(Collected data entries)
- - - - - - -
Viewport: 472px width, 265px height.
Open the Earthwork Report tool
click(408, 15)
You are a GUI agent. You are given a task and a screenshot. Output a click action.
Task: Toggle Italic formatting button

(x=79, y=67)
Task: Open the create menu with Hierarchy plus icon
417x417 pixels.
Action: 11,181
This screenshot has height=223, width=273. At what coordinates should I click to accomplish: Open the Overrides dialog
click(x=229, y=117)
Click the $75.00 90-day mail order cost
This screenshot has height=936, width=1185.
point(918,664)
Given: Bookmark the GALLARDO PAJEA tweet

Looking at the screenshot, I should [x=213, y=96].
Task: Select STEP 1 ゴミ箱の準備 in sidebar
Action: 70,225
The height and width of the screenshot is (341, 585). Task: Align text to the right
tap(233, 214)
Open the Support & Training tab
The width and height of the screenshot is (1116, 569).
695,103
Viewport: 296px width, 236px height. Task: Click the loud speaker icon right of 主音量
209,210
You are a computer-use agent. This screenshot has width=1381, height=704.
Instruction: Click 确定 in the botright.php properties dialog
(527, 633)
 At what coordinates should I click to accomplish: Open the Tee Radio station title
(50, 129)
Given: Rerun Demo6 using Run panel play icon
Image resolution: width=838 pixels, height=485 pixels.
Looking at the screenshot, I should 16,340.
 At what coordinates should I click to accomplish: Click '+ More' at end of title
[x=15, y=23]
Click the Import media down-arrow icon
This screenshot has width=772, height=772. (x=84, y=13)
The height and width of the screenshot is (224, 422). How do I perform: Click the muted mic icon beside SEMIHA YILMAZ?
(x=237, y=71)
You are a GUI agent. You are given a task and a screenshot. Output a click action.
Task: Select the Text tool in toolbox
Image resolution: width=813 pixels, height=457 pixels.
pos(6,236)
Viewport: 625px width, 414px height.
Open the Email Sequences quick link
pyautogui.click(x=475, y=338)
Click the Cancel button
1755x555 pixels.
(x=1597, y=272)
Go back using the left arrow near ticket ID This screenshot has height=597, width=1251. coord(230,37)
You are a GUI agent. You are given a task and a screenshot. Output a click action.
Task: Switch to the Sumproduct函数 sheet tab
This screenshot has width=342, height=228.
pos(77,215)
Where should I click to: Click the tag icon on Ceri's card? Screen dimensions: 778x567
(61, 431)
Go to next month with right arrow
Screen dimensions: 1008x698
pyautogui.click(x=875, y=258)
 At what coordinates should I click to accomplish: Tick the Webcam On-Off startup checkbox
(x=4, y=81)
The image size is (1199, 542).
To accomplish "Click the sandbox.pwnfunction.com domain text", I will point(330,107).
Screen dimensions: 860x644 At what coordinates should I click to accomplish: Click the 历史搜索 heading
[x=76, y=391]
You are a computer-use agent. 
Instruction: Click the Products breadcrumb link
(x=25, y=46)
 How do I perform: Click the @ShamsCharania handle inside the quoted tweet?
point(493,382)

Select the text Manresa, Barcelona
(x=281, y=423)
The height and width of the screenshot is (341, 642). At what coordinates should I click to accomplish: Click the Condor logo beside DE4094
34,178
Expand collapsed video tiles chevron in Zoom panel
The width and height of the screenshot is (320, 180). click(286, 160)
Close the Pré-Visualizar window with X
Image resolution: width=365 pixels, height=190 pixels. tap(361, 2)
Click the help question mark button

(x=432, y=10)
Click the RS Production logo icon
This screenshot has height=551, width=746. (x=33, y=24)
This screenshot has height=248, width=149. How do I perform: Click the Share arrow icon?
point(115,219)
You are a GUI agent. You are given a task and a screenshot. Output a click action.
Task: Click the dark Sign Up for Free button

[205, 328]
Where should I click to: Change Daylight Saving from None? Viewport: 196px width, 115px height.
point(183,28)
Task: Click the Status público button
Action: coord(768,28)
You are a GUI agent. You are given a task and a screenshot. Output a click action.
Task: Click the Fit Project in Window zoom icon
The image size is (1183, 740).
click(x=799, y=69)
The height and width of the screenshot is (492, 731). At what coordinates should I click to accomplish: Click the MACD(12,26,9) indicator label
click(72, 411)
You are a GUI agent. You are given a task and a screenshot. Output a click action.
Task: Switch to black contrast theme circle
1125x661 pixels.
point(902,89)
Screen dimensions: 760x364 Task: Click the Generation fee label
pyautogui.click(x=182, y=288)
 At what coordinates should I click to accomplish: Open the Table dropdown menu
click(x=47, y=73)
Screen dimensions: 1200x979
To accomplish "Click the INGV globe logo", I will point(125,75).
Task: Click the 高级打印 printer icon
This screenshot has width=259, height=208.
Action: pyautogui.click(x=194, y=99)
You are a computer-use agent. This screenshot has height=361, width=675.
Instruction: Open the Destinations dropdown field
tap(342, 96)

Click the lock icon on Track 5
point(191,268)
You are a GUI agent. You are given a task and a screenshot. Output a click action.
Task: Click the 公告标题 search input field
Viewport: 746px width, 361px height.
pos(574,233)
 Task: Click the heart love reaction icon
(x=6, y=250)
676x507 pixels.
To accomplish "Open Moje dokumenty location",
- - - - - - -
__Required action__
Each line must be set down again exactly as above, with no line omitted.

__Response__
Viewport: 472px width, 265px height.
Open the Earthwork Report tool
click(408, 15)
You are a GUI agent. You are given a task and a screenshot. Output a click action.
Task: Toggle Italic formatting button

(x=79, y=67)
Task: Open the create menu with Hierarchy plus icon
417x417 pixels.
Action: 11,181
This screenshot has height=223, width=273. At what coordinates should I click to accomplish: Open the Overrides dialog
click(x=229, y=117)
Click the $75.00 90-day mail order cost
This screenshot has height=936, width=1185.
point(918,664)
Given: Bookmark the GALLARDO PAJEA tweet

Looking at the screenshot, I should [x=213, y=96].
Task: Select STEP 1 ゴミ箱の準備 in sidebar
Action: 70,225
The height and width of the screenshot is (341, 585). Task: Align text to the right
tap(233, 214)
Open the Support & Training tab
The width and height of the screenshot is (1116, 569).
695,103
Viewport: 296px width, 236px height. Task: Click the loud speaker icon right of 主音量
209,210
You are a computer-use agent. This screenshot has width=1381, height=704.
Instruction: Click 确定 in the botright.php properties dialog
(527, 633)
 At what coordinates should I click to accomplish: Open the Tee Radio station title
(50, 129)
Given: Rerun Demo6 using Run panel play icon
Image resolution: width=838 pixels, height=485 pixels.
Looking at the screenshot, I should 16,340.
 At what coordinates should I click to accomplish: Click '+ More' at end of title
[x=15, y=23]
Click the Import media down-arrow icon
This screenshot has width=772, height=772. (x=84, y=13)
The height and width of the screenshot is (224, 422). How do I perform: Click the muted mic icon beside SEMIHA YILMAZ?
(x=237, y=71)
You are a GUI agent. You are given a task and a screenshot. Output a click action.
Task: Select the Text tool in toolbox
Image resolution: width=813 pixels, height=457 pixels.
pos(6,236)
Viewport: 625px width, 414px height.
Open the Email Sequences quick link
pyautogui.click(x=475, y=338)
Click the Cancel button
1755x555 pixels.
(x=1597, y=272)
Go back using the left arrow near ticket ID This screenshot has height=597, width=1251. coord(230,37)
You are a GUI agent. You are given a task and a screenshot. Output a click action.
Task: Switch to the Sumproduct函数 sheet tab
This screenshot has width=342, height=228.
pos(77,215)
Where should I click to: Click the tag icon on Ceri's card? Screen dimensions: 778x567
(61, 431)
Go to next month with right arrow
Screen dimensions: 1008x698
pyautogui.click(x=875, y=258)
 At what coordinates should I click to accomplish: Tick the Webcam On-Off startup checkbox
(x=4, y=81)
The image size is (1199, 542).
To accomplish "Click the sandbox.pwnfunction.com domain text", I will point(330,107).
Screen dimensions: 860x644 At what coordinates should I click to accomplish: Click the 历史搜索 heading
[x=76, y=391]
You are a computer-use agent. 
Instruction: Click the Products breadcrumb link
(x=25, y=46)
 How do I perform: Click the @ShamsCharania handle inside the quoted tweet?
point(493,382)

Select the text Manresa, Barcelona
(x=281, y=423)
The height and width of the screenshot is (341, 642). At what coordinates should I click to accomplish: Click the Condor logo beside DE4094
34,178
Expand collapsed video tiles chevron in Zoom panel
The width and height of the screenshot is (320, 180). click(286, 160)
Close the Pré-Visualizar window with X
Image resolution: width=365 pixels, height=190 pixels. tap(361, 2)
Click the help question mark button

(x=432, y=10)
Click the RS Production logo icon
This screenshot has height=551, width=746. (x=33, y=24)
This screenshot has height=248, width=149. How do I perform: Click the Share arrow icon?
point(115,219)
You are a GUI agent. You are given a task and a screenshot. Output a click action.
Task: Click the dark Sign Up for Free button

[205, 328]
Where should I click to: Change Daylight Saving from None? Viewport: 196px width, 115px height.
point(183,28)
Task: Click the Status público button
Action: coord(768,28)
You are a GUI agent. You are given a task and a screenshot. Output a click action.
Task: Click the Fit Project in Window zoom icon
The image size is (1183, 740).
click(x=799, y=69)
The height and width of the screenshot is (492, 731). At what coordinates should I click to accomplish: Click the MACD(12,26,9) indicator label
click(72, 411)
You are a GUI agent. You are given a task and a screenshot. Output a click action.
Task: Switch to black contrast theme circle
1125x661 pixels.
point(902,89)
Screen dimensions: 760x364 Task: Click the Generation fee label
pyautogui.click(x=182, y=288)
 At what coordinates should I click to accomplish: Open the Table dropdown menu
click(x=47, y=73)
Screen dimensions: 1200x979
To accomplish "Click the INGV globe logo", I will point(125,75).
Task: Click the 高级打印 printer icon
This screenshot has width=259, height=208.
Action: pyautogui.click(x=194, y=99)
You are a computer-use agent. This screenshot has height=361, width=675.
Instruction: Open the Destinations dropdown field
tap(342, 96)

Click the lock icon on Track 5
point(191,268)
You are a GUI agent. You are given a task and a screenshot. Output a click action.
Task: Click the 公告标题 search input field
Viewport: 746px width, 361px height.
pos(574,233)
 Task: Click the heart love reaction icon
(x=6, y=250)
676x507 pixels.
To accomplish "Open Moje dokumenty location",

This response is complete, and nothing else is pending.